What to do: Copy each of the records exactly.

[Collected data entries]
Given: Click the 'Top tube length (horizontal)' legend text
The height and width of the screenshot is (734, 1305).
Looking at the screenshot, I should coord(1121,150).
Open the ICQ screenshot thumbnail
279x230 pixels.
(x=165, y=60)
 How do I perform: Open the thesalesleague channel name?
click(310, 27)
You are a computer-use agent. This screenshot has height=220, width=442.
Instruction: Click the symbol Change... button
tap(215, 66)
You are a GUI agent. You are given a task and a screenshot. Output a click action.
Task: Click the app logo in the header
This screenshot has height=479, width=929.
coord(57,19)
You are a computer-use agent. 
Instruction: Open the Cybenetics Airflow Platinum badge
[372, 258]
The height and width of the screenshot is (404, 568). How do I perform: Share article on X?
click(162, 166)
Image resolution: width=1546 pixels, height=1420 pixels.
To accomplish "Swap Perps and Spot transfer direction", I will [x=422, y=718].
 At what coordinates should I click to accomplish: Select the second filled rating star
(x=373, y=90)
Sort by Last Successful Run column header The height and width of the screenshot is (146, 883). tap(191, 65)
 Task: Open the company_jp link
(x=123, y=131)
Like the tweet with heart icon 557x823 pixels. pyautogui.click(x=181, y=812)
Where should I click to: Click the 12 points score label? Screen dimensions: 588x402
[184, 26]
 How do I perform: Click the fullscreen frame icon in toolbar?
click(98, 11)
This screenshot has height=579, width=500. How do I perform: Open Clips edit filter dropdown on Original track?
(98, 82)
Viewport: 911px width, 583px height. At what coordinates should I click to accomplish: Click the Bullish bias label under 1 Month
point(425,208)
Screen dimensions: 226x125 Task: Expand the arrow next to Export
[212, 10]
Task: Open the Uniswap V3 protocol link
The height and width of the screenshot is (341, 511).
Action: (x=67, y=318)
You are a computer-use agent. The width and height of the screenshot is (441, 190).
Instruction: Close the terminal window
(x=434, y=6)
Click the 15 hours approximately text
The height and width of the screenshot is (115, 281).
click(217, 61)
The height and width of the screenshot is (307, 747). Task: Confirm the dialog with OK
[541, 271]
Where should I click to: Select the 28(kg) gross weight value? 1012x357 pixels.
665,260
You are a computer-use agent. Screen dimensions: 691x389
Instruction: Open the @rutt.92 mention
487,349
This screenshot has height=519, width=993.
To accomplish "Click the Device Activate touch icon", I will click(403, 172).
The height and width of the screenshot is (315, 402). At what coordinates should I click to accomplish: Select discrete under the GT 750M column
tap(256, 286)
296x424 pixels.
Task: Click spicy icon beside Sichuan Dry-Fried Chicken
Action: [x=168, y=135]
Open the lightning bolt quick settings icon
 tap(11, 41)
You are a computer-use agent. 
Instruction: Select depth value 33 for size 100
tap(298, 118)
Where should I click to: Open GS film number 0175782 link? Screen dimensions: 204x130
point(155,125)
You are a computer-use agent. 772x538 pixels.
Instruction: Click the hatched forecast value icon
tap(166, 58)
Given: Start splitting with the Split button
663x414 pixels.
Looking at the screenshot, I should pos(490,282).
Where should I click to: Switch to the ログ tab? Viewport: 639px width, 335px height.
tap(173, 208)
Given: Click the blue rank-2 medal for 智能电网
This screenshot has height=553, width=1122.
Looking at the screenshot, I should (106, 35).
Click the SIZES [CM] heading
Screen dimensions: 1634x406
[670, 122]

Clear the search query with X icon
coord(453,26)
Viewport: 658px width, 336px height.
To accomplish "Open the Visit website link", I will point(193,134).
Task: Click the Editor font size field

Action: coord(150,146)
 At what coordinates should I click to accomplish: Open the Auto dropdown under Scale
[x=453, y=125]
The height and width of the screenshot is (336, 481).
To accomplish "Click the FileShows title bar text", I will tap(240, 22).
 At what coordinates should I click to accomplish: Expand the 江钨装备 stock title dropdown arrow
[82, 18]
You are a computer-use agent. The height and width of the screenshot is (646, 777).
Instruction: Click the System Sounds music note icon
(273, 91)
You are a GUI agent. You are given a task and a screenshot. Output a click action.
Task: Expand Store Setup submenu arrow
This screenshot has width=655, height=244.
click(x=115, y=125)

Completed task:
Given: Click the 'Top tube length (horizontal)' legend text
The height and width of the screenshot is (734, 1305).
Looking at the screenshot, I should coord(1121,150).
Open the ICQ screenshot thumbnail
279x230 pixels.
(x=165, y=60)
 How do I perform: Open the thesalesleague channel name?
click(310, 27)
You are a computer-use agent. This screenshot has height=220, width=442.
Instruction: Click the symbol Change... button
tap(215, 66)
You are a GUI agent. You are given a task and a screenshot. Output a click action.
Task: Click the app logo in the header
This screenshot has height=479, width=929.
coord(57,19)
You are a computer-use agent. 
Instruction: Open the Cybenetics Airflow Platinum badge
[372, 258]
The height and width of the screenshot is (404, 568). How do I perform: Share article on X?
click(162, 166)
Image resolution: width=1546 pixels, height=1420 pixels.
To accomplish "Swap Perps and Spot transfer direction", I will [x=422, y=718].
 At what coordinates should I click to accomplish: Select the second filled rating star
(x=373, y=90)
Sort by Last Successful Run column header The height and width of the screenshot is (146, 883). tap(191, 65)
 Task: Open the company_jp link
(x=123, y=131)
Like the tweet with heart icon 557x823 pixels. pyautogui.click(x=181, y=812)
Where should I click to: Click the 12 points score label? Screen dimensions: 588x402
[184, 26]
 How do I perform: Click the fullscreen frame icon in toolbar?
click(98, 11)
This screenshot has height=579, width=500. How do I perform: Open Clips edit filter dropdown on Original track?
(98, 82)
Viewport: 911px width, 583px height. At what coordinates should I click to accomplish: Click the Bullish bias label under 1 Month
point(425,208)
Screen dimensions: 226x125 Task: Expand the arrow next to Export
[212, 10]
Task: Open the Uniswap V3 protocol link
The height and width of the screenshot is (341, 511).
Action: (x=67, y=318)
You are a computer-use agent. The width and height of the screenshot is (441, 190).
Instruction: Close the terminal window
(x=434, y=6)
Click the 15 hours approximately text
The height and width of the screenshot is (115, 281).
click(217, 61)
The height and width of the screenshot is (307, 747). Task: Confirm the dialog with OK
[541, 271]
Where should I click to: Select the 28(kg) gross weight value? 1012x357 pixels.
665,260
You are a computer-use agent. Screen dimensions: 691x389
Instruction: Open the @rutt.92 mention
487,349
This screenshot has height=519, width=993.
To accomplish "Click the Device Activate touch icon", I will click(403, 172).
The height and width of the screenshot is (315, 402). At what coordinates should I click to accomplish: Select discrete under the GT 750M column
tap(256, 286)
296x424 pixels.
Task: Click spicy icon beside Sichuan Dry-Fried Chicken
Action: [x=168, y=135]
Open the lightning bolt quick settings icon
 tap(11, 41)
You are a computer-use agent. 
Instruction: Select depth value 33 for size 100
tap(298, 118)
Where should I click to: Open GS film number 0175782 link? Screen dimensions: 204x130
point(155,125)
You are a computer-use agent. 772x538 pixels.
Instruction: Click the hatched forecast value icon
tap(166, 58)
Given: Start splitting with the Split button
663x414 pixels.
Looking at the screenshot, I should pos(490,282).
Where should I click to: Switch to the ログ tab? Viewport: 639px width, 335px height.
tap(173, 208)
Given: Click the blue rank-2 medal for 智能电网
This screenshot has height=553, width=1122.
Looking at the screenshot, I should (106, 35).
Click the SIZES [CM] heading
Screen dimensions: 1634x406
[670, 122]

Clear the search query with X icon
coord(453,26)
Viewport: 658px width, 336px height.
To accomplish "Open the Visit website link", I will point(193,134).
Task: Click the Editor font size field

Action: coord(150,146)
 At what coordinates should I click to accomplish: Open the Auto dropdown under Scale
[x=453, y=125]
The height and width of the screenshot is (336, 481).
To accomplish "Click the FileShows title bar text", I will tap(240, 22).
 At what coordinates should I click to accomplish: Expand the 江钨装备 stock title dropdown arrow
[82, 18]
You are a computer-use agent. The height and width of the screenshot is (646, 777).
Instruction: Click the System Sounds music note icon
(273, 91)
You are a GUI agent. You are given a task and a screenshot. Output a click action.
Task: Expand Store Setup submenu arrow
This screenshot has width=655, height=244.
click(x=115, y=125)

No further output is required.